SUPPLIED MATERIAL =
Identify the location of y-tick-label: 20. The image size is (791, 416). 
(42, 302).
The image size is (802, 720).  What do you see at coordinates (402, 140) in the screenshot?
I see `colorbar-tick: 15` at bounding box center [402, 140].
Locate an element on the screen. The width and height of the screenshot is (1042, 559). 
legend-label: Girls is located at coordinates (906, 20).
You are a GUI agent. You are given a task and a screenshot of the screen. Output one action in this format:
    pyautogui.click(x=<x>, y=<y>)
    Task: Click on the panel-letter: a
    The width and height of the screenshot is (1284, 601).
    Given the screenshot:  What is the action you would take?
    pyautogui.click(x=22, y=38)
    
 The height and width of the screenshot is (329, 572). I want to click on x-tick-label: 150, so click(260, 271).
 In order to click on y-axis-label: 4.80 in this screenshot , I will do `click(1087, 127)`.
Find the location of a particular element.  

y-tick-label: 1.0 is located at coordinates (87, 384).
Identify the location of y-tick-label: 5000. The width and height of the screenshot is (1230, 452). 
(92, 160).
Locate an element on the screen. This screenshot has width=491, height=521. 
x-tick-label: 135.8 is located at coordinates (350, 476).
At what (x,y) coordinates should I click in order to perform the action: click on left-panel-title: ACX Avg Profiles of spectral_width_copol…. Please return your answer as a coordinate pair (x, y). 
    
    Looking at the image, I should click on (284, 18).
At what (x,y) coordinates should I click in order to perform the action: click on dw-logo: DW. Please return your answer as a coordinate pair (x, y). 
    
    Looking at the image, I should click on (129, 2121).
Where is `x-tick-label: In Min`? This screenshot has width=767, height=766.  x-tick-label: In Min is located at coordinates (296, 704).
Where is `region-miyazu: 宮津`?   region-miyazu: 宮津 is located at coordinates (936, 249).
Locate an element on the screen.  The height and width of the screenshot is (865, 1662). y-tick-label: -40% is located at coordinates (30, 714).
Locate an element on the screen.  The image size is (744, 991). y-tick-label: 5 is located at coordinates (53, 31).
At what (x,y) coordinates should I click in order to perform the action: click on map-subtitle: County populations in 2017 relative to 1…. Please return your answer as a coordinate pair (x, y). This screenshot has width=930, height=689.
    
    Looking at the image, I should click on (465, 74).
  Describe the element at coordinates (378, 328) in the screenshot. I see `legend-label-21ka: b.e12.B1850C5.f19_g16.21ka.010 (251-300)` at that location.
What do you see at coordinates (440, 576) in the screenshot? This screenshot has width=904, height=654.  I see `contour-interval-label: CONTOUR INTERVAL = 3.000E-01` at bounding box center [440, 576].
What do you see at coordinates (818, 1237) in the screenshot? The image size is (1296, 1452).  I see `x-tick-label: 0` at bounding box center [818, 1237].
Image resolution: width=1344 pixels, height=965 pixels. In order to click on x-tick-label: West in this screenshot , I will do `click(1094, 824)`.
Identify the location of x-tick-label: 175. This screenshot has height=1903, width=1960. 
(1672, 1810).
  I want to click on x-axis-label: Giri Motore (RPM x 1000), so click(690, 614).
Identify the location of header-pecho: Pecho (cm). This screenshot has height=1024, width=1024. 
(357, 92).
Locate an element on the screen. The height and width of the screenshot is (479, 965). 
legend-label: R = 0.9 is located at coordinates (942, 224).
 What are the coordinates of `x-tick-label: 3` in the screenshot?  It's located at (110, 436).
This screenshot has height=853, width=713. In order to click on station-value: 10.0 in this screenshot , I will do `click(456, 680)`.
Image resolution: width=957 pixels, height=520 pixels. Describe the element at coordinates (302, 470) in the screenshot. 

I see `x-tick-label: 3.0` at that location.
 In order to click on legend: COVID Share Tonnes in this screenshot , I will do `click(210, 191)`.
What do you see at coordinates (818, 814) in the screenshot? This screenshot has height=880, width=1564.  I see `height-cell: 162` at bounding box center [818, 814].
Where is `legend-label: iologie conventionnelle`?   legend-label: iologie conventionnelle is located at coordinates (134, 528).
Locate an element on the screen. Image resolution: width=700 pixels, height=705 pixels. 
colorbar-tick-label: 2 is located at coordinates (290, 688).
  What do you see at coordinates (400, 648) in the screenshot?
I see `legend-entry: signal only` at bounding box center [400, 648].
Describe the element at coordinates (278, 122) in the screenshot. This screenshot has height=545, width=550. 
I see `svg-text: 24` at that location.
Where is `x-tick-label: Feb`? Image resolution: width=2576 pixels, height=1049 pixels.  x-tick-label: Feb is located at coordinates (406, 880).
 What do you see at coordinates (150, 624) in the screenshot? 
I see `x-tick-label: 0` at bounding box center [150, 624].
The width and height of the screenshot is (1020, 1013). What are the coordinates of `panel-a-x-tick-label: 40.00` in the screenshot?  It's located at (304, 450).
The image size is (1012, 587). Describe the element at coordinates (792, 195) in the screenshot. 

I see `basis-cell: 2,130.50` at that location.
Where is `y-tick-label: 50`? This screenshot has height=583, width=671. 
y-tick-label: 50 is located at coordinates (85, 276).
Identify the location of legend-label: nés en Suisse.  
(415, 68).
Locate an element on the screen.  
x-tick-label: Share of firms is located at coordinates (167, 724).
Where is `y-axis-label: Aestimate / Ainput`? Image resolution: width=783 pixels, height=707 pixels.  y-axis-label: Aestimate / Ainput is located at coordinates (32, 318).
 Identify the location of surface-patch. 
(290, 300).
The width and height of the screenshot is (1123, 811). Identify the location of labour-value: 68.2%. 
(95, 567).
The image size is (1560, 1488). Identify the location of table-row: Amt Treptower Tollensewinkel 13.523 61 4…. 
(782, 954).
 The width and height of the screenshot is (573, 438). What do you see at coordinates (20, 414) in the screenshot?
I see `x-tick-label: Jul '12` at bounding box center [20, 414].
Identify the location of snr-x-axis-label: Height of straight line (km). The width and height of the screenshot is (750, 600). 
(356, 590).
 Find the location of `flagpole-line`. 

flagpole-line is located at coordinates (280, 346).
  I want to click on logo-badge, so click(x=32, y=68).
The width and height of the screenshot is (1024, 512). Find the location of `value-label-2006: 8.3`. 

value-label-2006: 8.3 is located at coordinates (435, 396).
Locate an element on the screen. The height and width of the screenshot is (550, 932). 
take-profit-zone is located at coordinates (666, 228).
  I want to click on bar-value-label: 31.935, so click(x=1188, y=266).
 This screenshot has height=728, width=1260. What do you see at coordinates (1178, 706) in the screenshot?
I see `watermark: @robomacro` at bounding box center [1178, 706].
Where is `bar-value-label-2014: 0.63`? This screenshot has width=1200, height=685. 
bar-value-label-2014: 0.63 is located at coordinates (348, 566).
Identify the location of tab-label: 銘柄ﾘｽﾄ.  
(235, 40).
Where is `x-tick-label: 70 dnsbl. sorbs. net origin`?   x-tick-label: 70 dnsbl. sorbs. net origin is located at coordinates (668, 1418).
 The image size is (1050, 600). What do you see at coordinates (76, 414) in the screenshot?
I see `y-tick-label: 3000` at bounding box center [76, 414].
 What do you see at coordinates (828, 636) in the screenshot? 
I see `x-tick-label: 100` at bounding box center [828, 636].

EXERCISE =
Convert every line of the items above into a JSON array of strings, with one string per line and blank lines omitted.

ANSWER BOX =
[
  "Identify the location of y-tick-label: 20. The image size is (791, 416). ",
  "(42, 302).",
  "The image size is (802, 720).  What do you see at coordinates (402, 140) in the screenshot?",
  "I see `colorbar-tick: 15` at bounding box center [402, 140].",
  "Locate an element on the screen. The width and height of the screenshot is (1042, 559). ",
  "legend-label: Girls is located at coordinates (906, 20).",
  "You are a GUI agent. You are given a task and a screenshot of the screen. Output one action in this format:",
  "    pyautogui.click(x=<x>, y=<y>)",
  "    Task: Click on the panel-letter: a",
  "    The width and height of the screenshot is (1284, 601).",
  "    Given the screenshot:  What is the action you would take?",
  "    pyautogui.click(x=22, y=38)",
  " The height and width of the screenshot is (329, 572). I want to click on x-tick-label: 150, so click(260, 271).",
  " In order to click on y-axis-label: 4.80 in this screenshot , I will do `click(1087, 127)`.",
  "Find the location of a particular element.  ",
  "y-tick-label: 1.0 is located at coordinates (87, 384).",
  "Identify the location of y-tick-label: 5000. The width and height of the screenshot is (1230, 452). ",
  "(92, 160).",
  "Locate an element on the screen. This screenshot has width=491, height=521. ",
  "x-tick-label: 135.8 is located at coordinates (350, 476).",
  "At what (x,y) coordinates should I click in order to perform the action: click on left-panel-title: ACX Avg Profiles of spectral_width_copol…. Please return your answer as a coordinate pair (x, y). ",
  "    Looking at the image, I should click on (284, 18).",
  "At what (x,y) coordinates should I click in order to perform the action: click on dw-logo: DW. Please return your answer as a coordinate pair (x, y). ",
  "    Looking at the image, I should click on (129, 2121).",
  "Where is `x-tick-label: In Min`? This screenshot has width=767, height=766.  x-tick-label: In Min is located at coordinates (296, 704).",
  "Where is `region-miyazu: 宮津`?   region-miyazu: 宮津 is located at coordinates (936, 249).",
  "Locate an element on the screen.  The height and width of the screenshot is (865, 1662). y-tick-label: -40% is located at coordinates (30, 714).",
  "Locate an element on the screen.  The image size is (744, 991). y-tick-label: 5 is located at coordinates (53, 31).",
  "At what (x,y) coordinates should I click in order to perform the action: click on map-subtitle: County populations in 2017 relative to 1…. Please return your answer as a coordinate pair (x, y). This screenshot has width=930, height=689.",
  "    Looking at the image, I should click on (465, 74).",
  "  Describe the element at coordinates (378, 328) in the screenshot. I see `legend-label-21ka: b.e12.B1850C5.f19_g16.21ka.010 (251-300)` at that location.",
  "What do you see at coordinates (440, 576) in the screenshot? This screenshot has width=904, height=654.  I see `contour-interval-label: CONTOUR INTERVAL = 3.000E-01` at bounding box center [440, 576].",
  "What do you see at coordinates (818, 1237) in the screenshot? The image size is (1296, 1452).  I see `x-tick-label: 0` at bounding box center [818, 1237].",
  "Image resolution: width=1344 pixels, height=965 pixels. In order to click on x-tick-label: West in this screenshot , I will do `click(1094, 824)`.",
  "Identify the location of x-tick-label: 175. This screenshot has height=1903, width=1960. ",
  "(1672, 1810).",
  "  I want to click on x-axis-label: Giri Motore (RPM x 1000), so click(690, 614).",
  "Identify the location of header-pecho: Pecho (cm). This screenshot has height=1024, width=1024. ",
  "(357, 92).",
  "Locate an element on the screen. The height and width of the screenshot is (479, 965). ",
  "legend-label: R = 0.9 is located at coordinates (942, 224).",
  " What are the coordinates of `x-tick-label: 3` in the screenshot?  It's located at (110, 436).",
  "This screenshot has height=853, width=713. In order to click on station-value: 10.0 in this screenshot , I will do `click(456, 680)`.",
  "Image resolution: width=957 pixels, height=520 pixels. Describe the element at coordinates (302, 470) in the screenshot. ",
  "I see `x-tick-label: 3.0` at that location.",
  " In order to click on legend: COVID Share Tonnes in this screenshot , I will do `click(210, 191)`.",
  "What do you see at coordinates (818, 814) in the screenshot? This screenshot has height=880, width=1564.  I see `height-cell: 162` at bounding box center [818, 814].",
  "Where is `legend-label: iologie conventionnelle`?   legend-label: iologie conventionnelle is located at coordinates (134, 528).",
  "Locate an element on the screen. Image resolution: width=700 pixels, height=705 pixels. ",
  "colorbar-tick-label: 2 is located at coordinates (290, 688).",
  "  What do you see at coordinates (400, 648) in the screenshot?",
  "I see `legend-entry: signal only` at bounding box center [400, 648].",
  "Describe the element at coordinates (278, 122) in the screenshot. This screenshot has height=545, width=550. ",
  "I see `svg-text: 24` at that location.",
  "Where is `x-tick-label: Feb`? Image resolution: width=2576 pixels, height=1049 pixels.  x-tick-label: Feb is located at coordinates (406, 880).",
  " What do you see at coordinates (150, 624) in the screenshot? ",
  "I see `x-tick-label: 0` at bounding box center [150, 624].",
  "The width and height of the screenshot is (1020, 1013). What are the coordinates of `panel-a-x-tick-label: 40.00` in the screenshot?  It's located at (304, 450).",
  "The image size is (1012, 587). Describe the element at coordinates (792, 195) in the screenshot. ",
  "I see `basis-cell: 2,130.50` at that location.",
  "Where is `y-tick-label: 50`? This screenshot has height=583, width=671. ",
  "y-tick-label: 50 is located at coordinates (85, 276).",
  "Identify the location of legend-label: nés en Suisse.  ",
  "(415, 68).",
  "Locate an element on the screen.  ",
  "x-tick-label: Share of firms is located at coordinates (167, 724).",
  "Where is `y-axis-label: Aestimate / Ainput`? Image resolution: width=783 pixels, height=707 pixels.  y-axis-label: Aestimate / Ainput is located at coordinates (32, 318).",
  " Identify the location of surface-patch. ",
  "(290, 300).",
  "The width and height of the screenshot is (1123, 811). Identify the location of labour-value: 68.2%. ",
  "(95, 567).",
  "The image size is (1560, 1488). Identify the location of table-row: Amt Treptower Tollensewinkel 13.523 61 4…. ",
  "(782, 954).",
  " The width and height of the screenshot is (573, 438). What do you see at coordinates (20, 414) in the screenshot?",
  "I see `x-tick-label: Jul '12` at bounding box center [20, 414].",
  "Identify the location of snr-x-axis-label: Height of straight line (km). The width and height of the screenshot is (750, 600). ",
  "(356, 590).",
  " Find the location of `flagpole-line`. ",
  "flagpole-line is located at coordinates (280, 346).",
  "  I want to click on logo-badge, so click(x=32, y=68).",
  "The width and height of the screenshot is (1024, 512). Find the location of `value-label-2006: 8.3`. ",
  "value-label-2006: 8.3 is located at coordinates (435, 396).",
  "Locate an element on the screen. The height and width of the screenshot is (550, 932). ",
  "take-profit-zone is located at coordinates (666, 228).",
  "  I want to click on bar-value-label: 31.935, so click(x=1188, y=266).",
  " This screenshot has height=728, width=1260. What do you see at coordinates (1178, 706) in the screenshot?",
  "I see `watermark: @robomacro` at bounding box center [1178, 706].",
  "Where is `bar-value-label-2014: 0.63`? This screenshot has width=1200, height=685. ",
  "bar-value-label-2014: 0.63 is located at coordinates (348, 566).",
  "Identify the location of tab-label: 銘柄ﾘｽﾄ.  ",
  "(235, 40).",
  "Where is `x-tick-label: 70 dnsbl. sorbs. net origin`?   x-tick-label: 70 dnsbl. sorbs. net origin is located at coordinates (668, 1418).",
  " The image size is (1050, 600). What do you see at coordinates (76, 414) in the screenshot?",
  "I see `y-tick-label: 3000` at bounding box center [76, 414].",
  " What do you see at coordinates (828, 636) in the screenshot? ",
  "I see `x-tick-label: 100` at bounding box center [828, 636]."
]